In 2001, he published the groundbreaking book Fiqih Perempuan, which dissects Islamic jurisdiction on women issues. Many of the views presented in this book were, and are still against the mainstream Islamic teachings. It rejects early marriage, it says women can marry themselves without the presence of a guardian and that women are allowed to be imam, or prayer leader.
“Many people welcomed the book, but there were certainly a lot of resistances, particularly from hardline groups who called me infidel. I was also reprimanded by my own family and relatives,” said Husein, whose siblings lead many pesantrens in Java.
He said his strength, apart from having social authority as a pesantren leader, lies in the rich repertoire about Islamic teachings and classical Islamic journals and papers.
“Traditional communities are resistant with vocal and vulgar opposition. I think one of the ways to face or reduce the resistance is because I study classical texts, even though they are not necessarily mainstream. Most activists read new books, but I go back to the texts from 7th to 13th centuries to dig the authenticities and the arguments,” he said.
“Different perceptions about religious issues, such as how women have to cover up their bodies, had already existed back in the 9th century. The choices that people deemed Westernized these days, have emerged and debated back in the days.”
But still opposition remains, sometimes to the point of violence. In 2006, Fahmina was mobbed by about 50 angry people who accused Hussein as foreign agent and Jewish accomplice. It was at the height of the debates about pornography bill, which Husein opposed.
“It’s not that I endorse pornography, but there is a personal morality and there is public morality. The state should not regulate the former,” he said.
He was concerned with the increasing numbers of bylaws regulating personal issues like the obligation to wear headdress and the prohibition to wear tight clothes for women, which occurred in several districts.
“The argument is to protect women, but that’s not protecting. That’s marginalizing and returning women to home or domestic area,” said Husein, whose wife is a legislator for Cirebon regency.
Religious interpretation is increasingly worrying because it is too literal and irrelevant, while it should be contextual, he said.
“It’s a setback with strong conservatism, strengthened radicalism, the longing for the good old days. And the saddest thing is how the government is powerless and let things happen. We should uphold the Constitution and state ideology,” he said.

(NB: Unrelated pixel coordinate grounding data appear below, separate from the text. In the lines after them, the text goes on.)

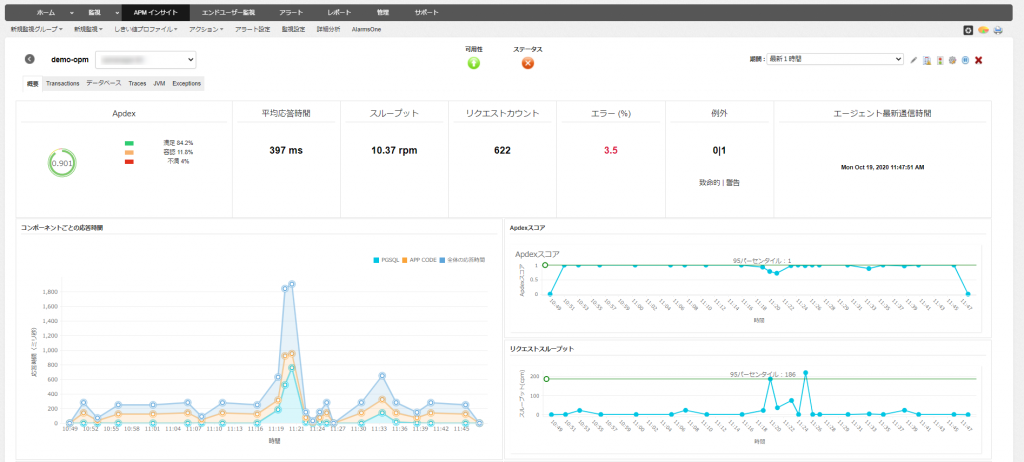Click the green Apdex score gauge

62,163
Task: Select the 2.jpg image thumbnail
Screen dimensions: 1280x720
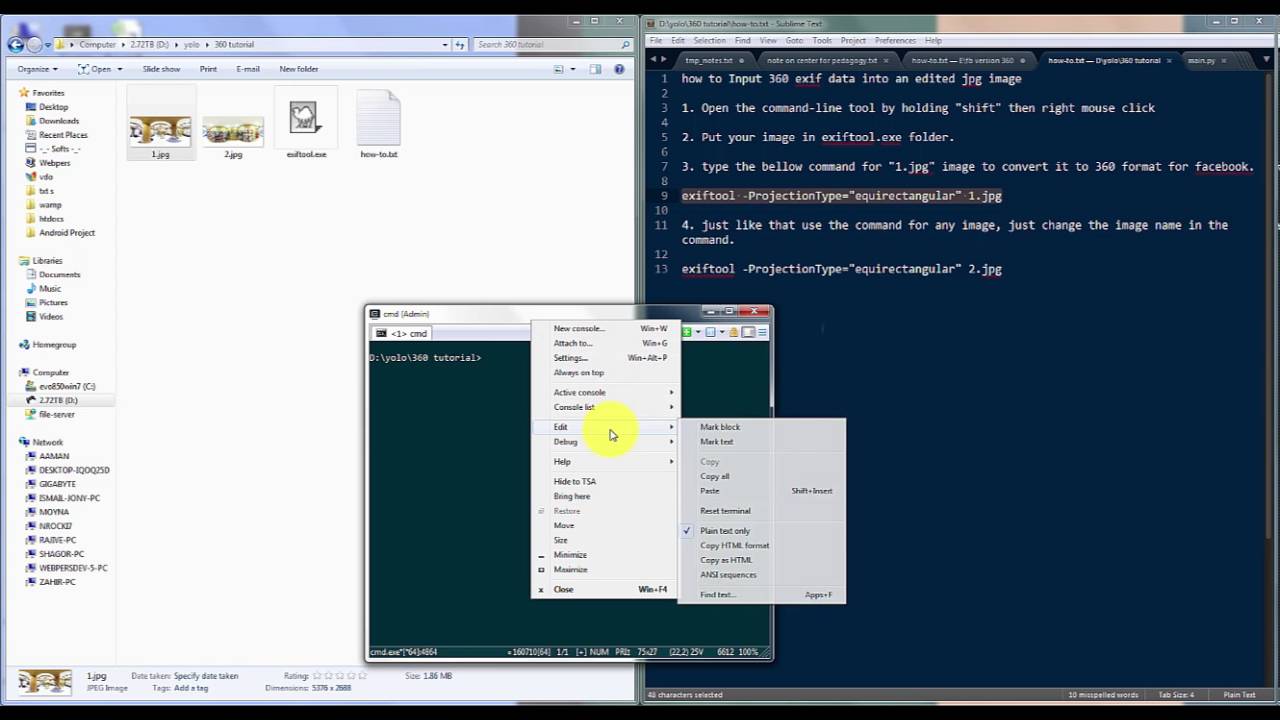Action: point(233,132)
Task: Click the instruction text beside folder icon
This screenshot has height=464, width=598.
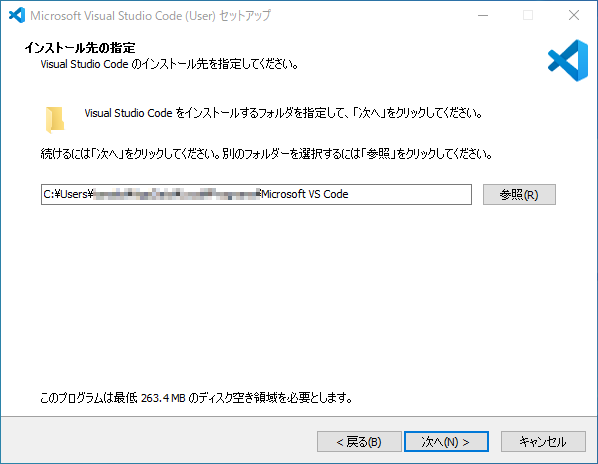Action: click(283, 113)
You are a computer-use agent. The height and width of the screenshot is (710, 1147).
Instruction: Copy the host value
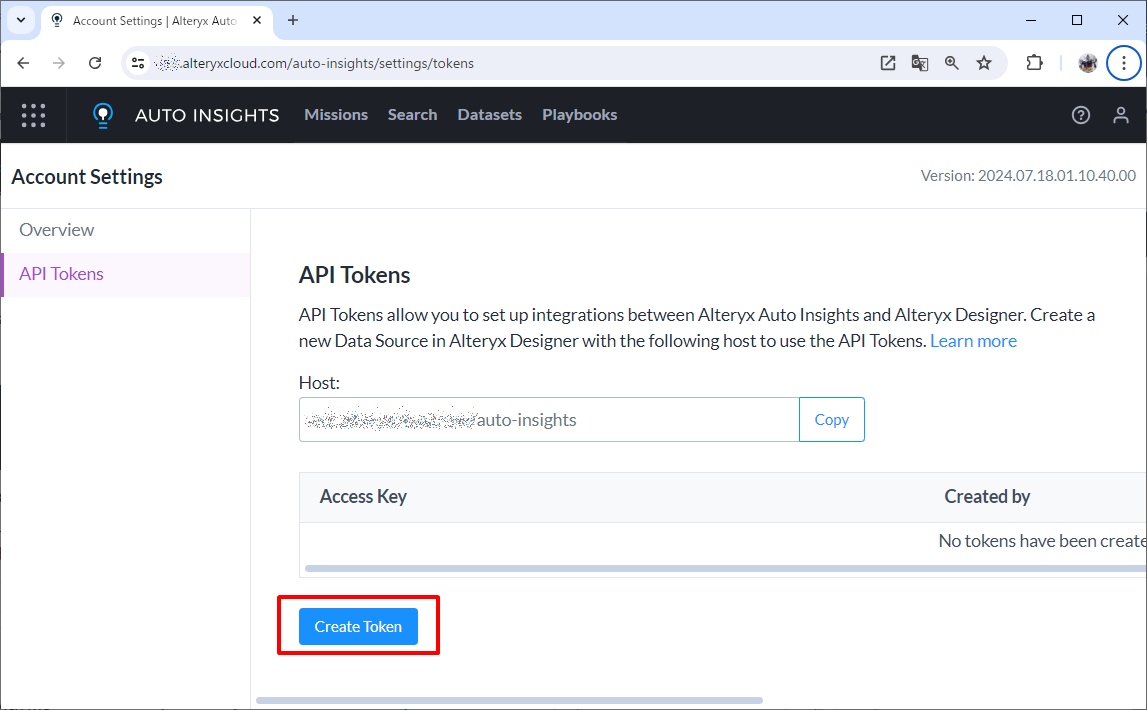[x=831, y=420]
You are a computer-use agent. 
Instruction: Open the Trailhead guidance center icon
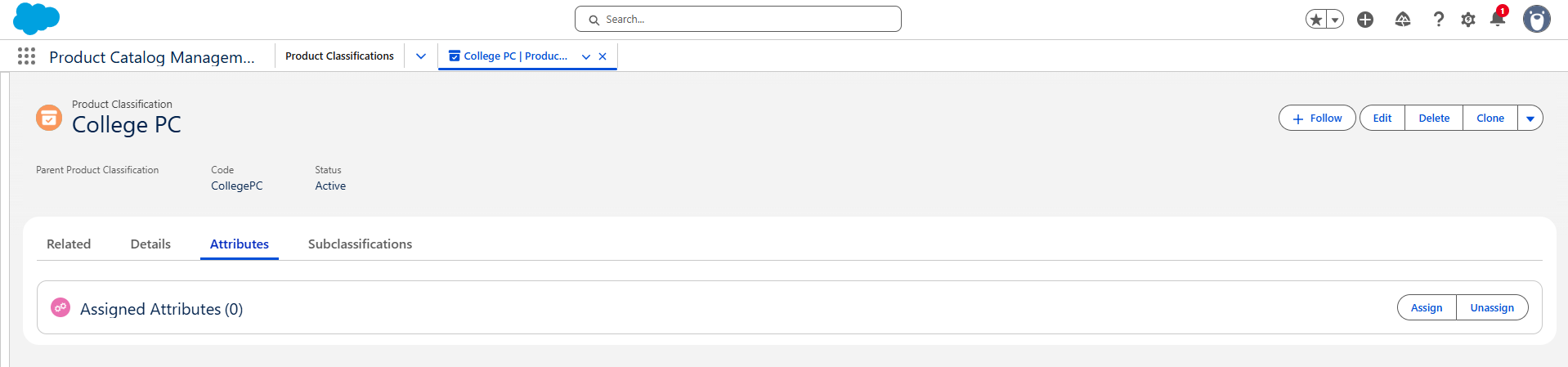1403,20
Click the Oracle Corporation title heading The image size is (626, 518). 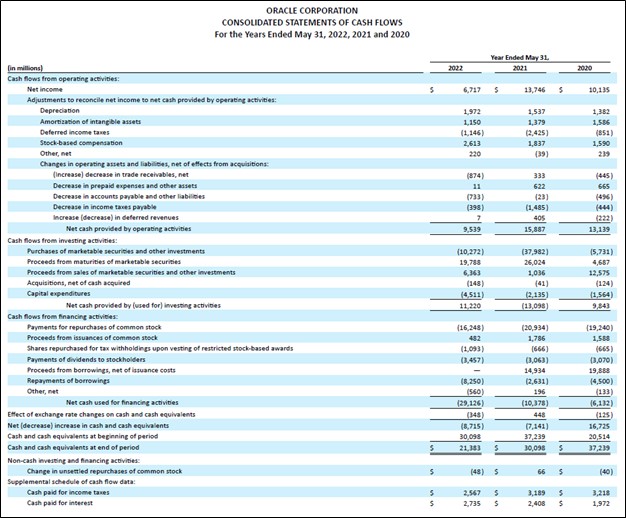[311, 11]

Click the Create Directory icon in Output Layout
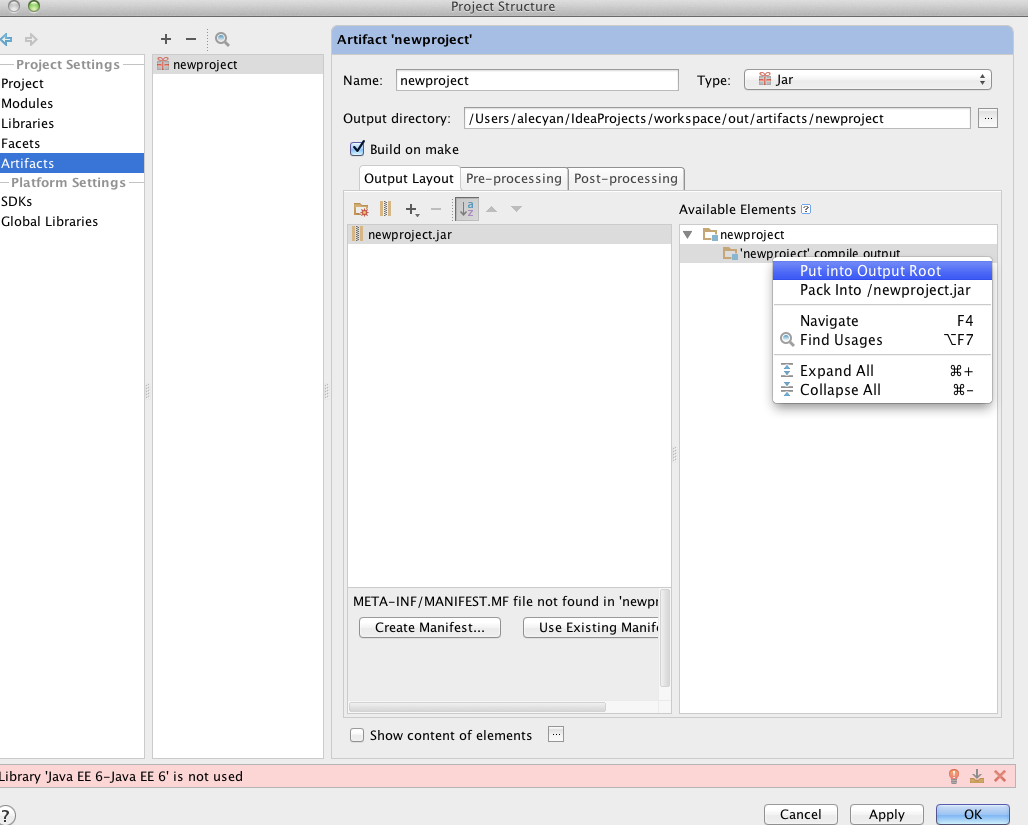coord(361,209)
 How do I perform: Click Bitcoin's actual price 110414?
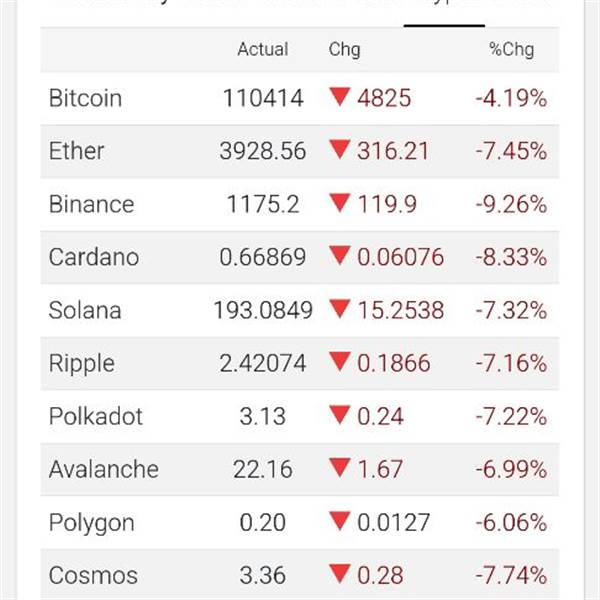pos(262,98)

“Religious tolerance is at stakes. It is dangerous, and as you can see it enables certain religious groups to take matters into their own hands.”
Despite the crisis, he sees some things to rejoice, such as the emergence of young progressive Muslim scholars and ulemas, although few in numbers, and the interfaith dialog groups that work together, including with the police, to face public violence against people of different faiths.
Husein is also delighted to see the growth of Fahmina, despite its constant financial struggle. From gender issues, its scope has expanded to empowering communities, such as fishermen, street vendors, housewives, migrant workers and rickshaw drivers, to fight for their rights.
Fahmina has also built its own Institute for Islamic Studies (ISIF), which currently has 300 students, all under scholarship as they come from lower economic bracket.
“We build the strength with other pesantrens and young figures. It’s not easy, especially when it’s related to reproductive health. It’s a long and winding process. But I’m happy that more people have shown their supports for our programs,” he said.